▸ **Goal**
Retype the lines below word for word, leaving out the pictures.

>> begin Entries supplied

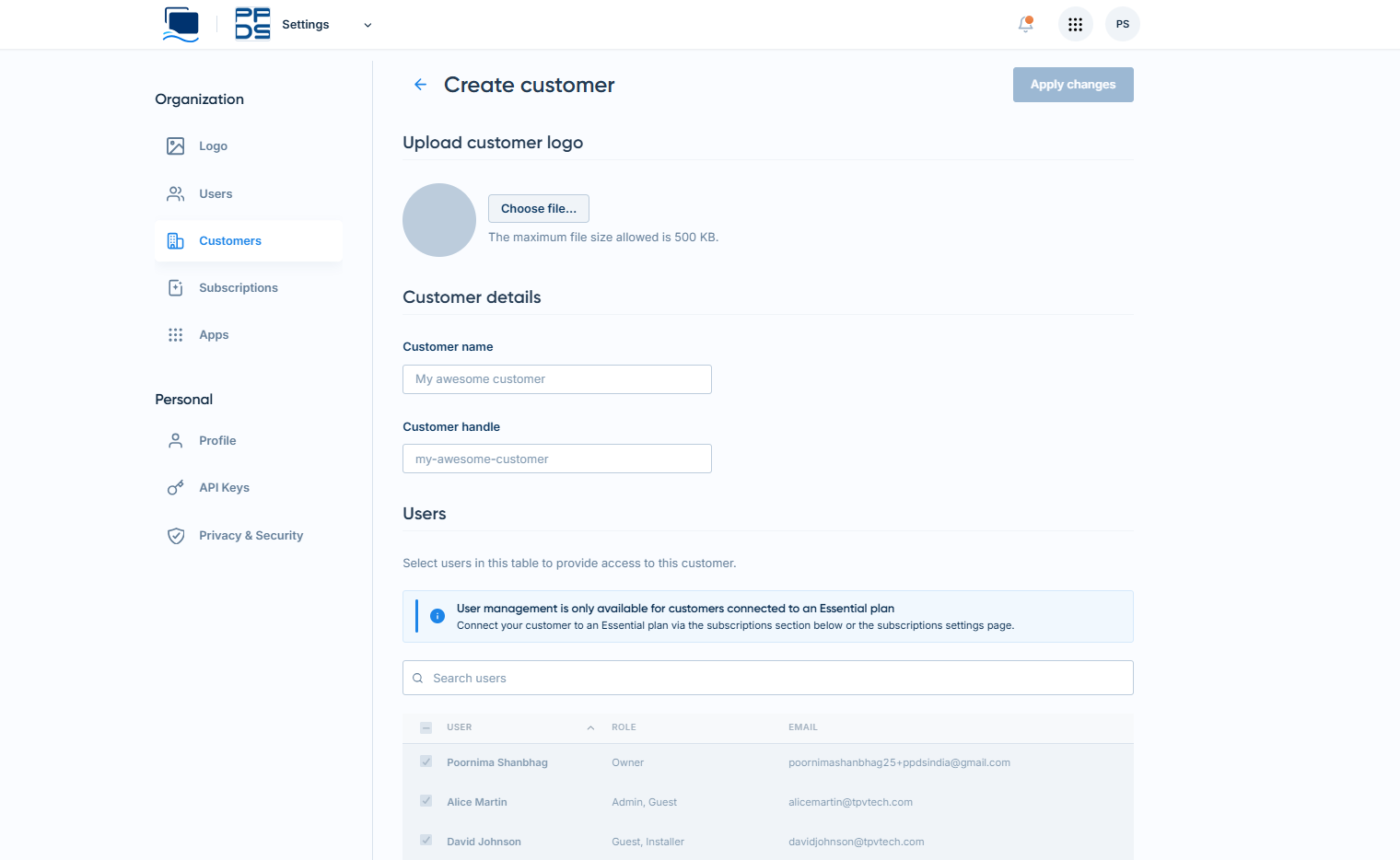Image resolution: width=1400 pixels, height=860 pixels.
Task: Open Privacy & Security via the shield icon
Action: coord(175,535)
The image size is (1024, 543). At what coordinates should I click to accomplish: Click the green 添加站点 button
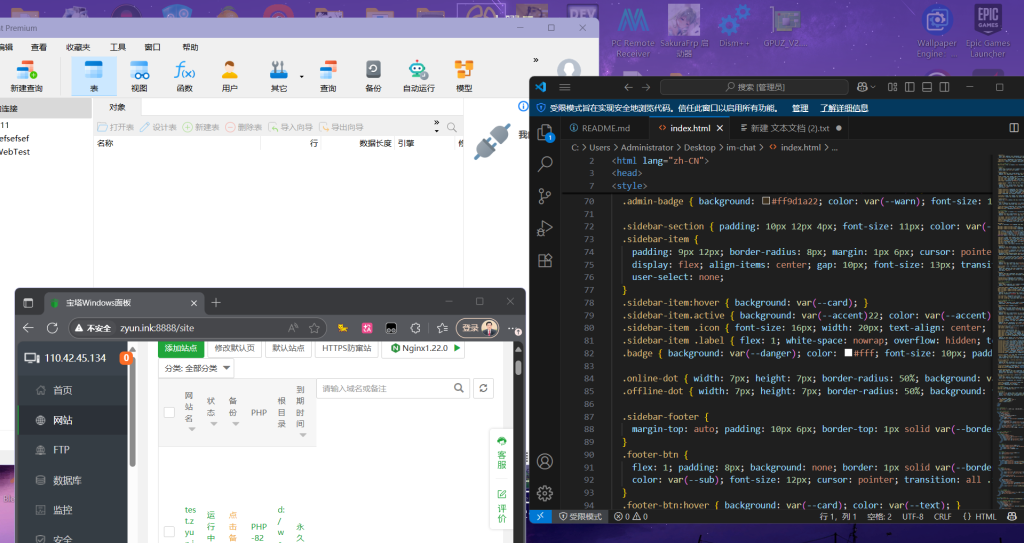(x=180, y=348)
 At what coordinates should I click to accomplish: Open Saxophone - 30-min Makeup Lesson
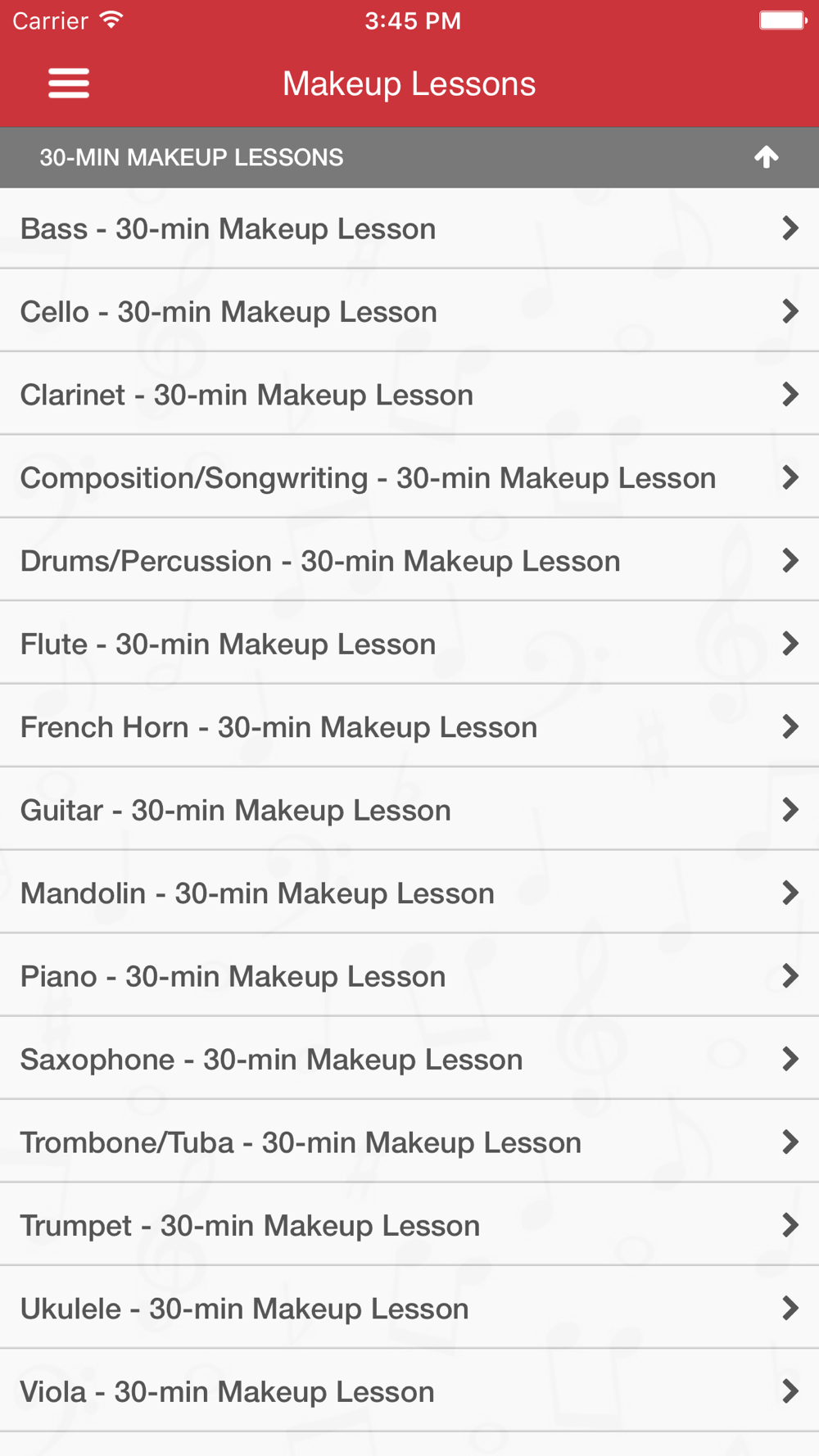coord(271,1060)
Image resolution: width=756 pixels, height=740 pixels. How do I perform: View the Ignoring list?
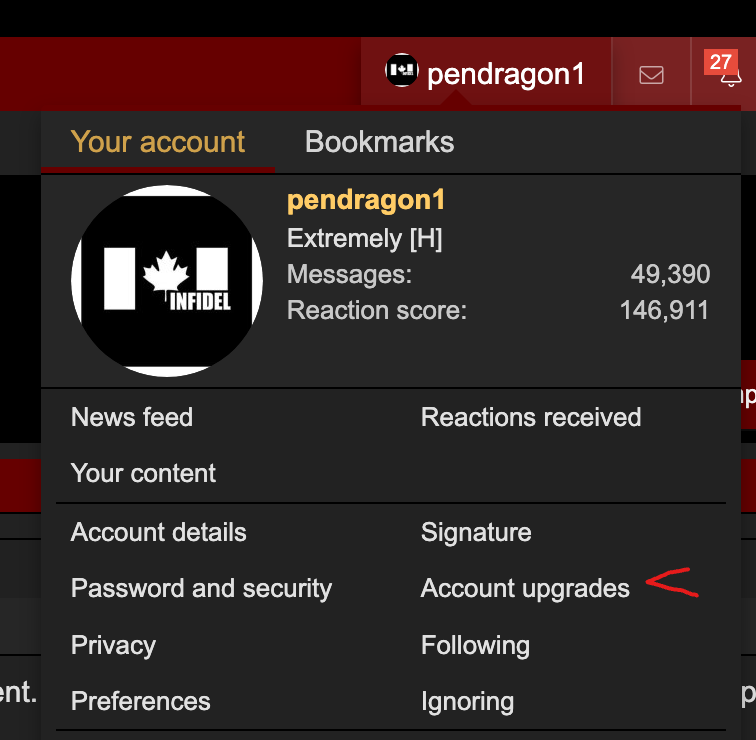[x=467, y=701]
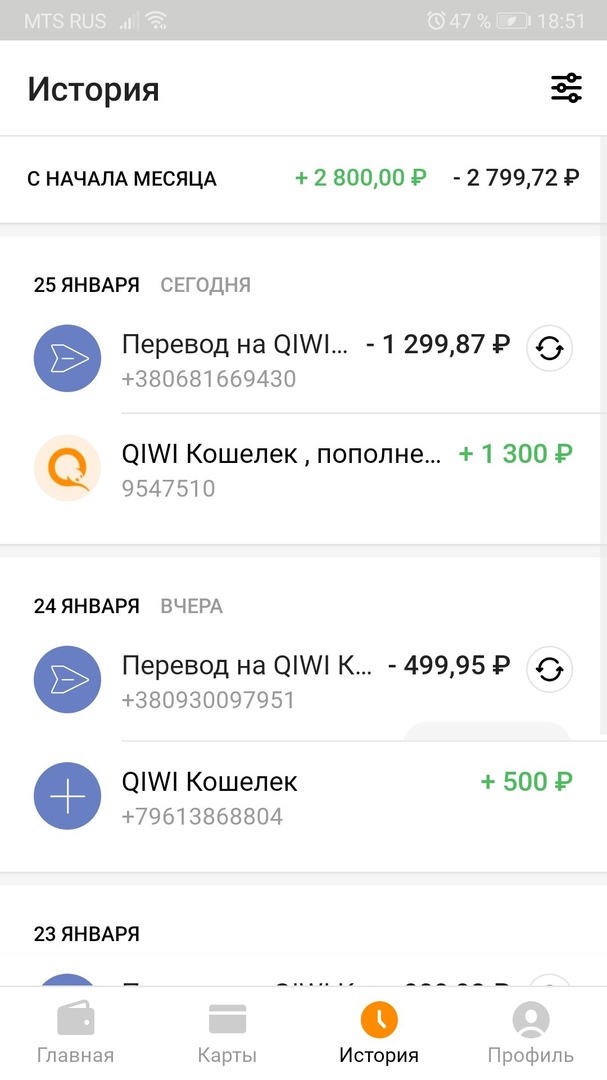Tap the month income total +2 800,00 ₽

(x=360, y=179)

>> end Entries supplied

▸ **Task output**
Image resolution: width=1400 pixels, height=860 pixels.
Task: Open Privacy & Security via the shield icon
Action: coord(175,535)
The image size is (1024, 543). At what coordinates should I click to accomplish: Click the green 添加站点 button
(x=180, y=348)
 At what coordinates should I click to accomplish: Open Saxophone - 30-min Makeup Lesson
coord(271,1060)
Image resolution: width=756 pixels, height=740 pixels. How do I perform: View the Ignoring list?
[x=467, y=701]
Tap the month income total +2 800,00 ₽

(x=360, y=179)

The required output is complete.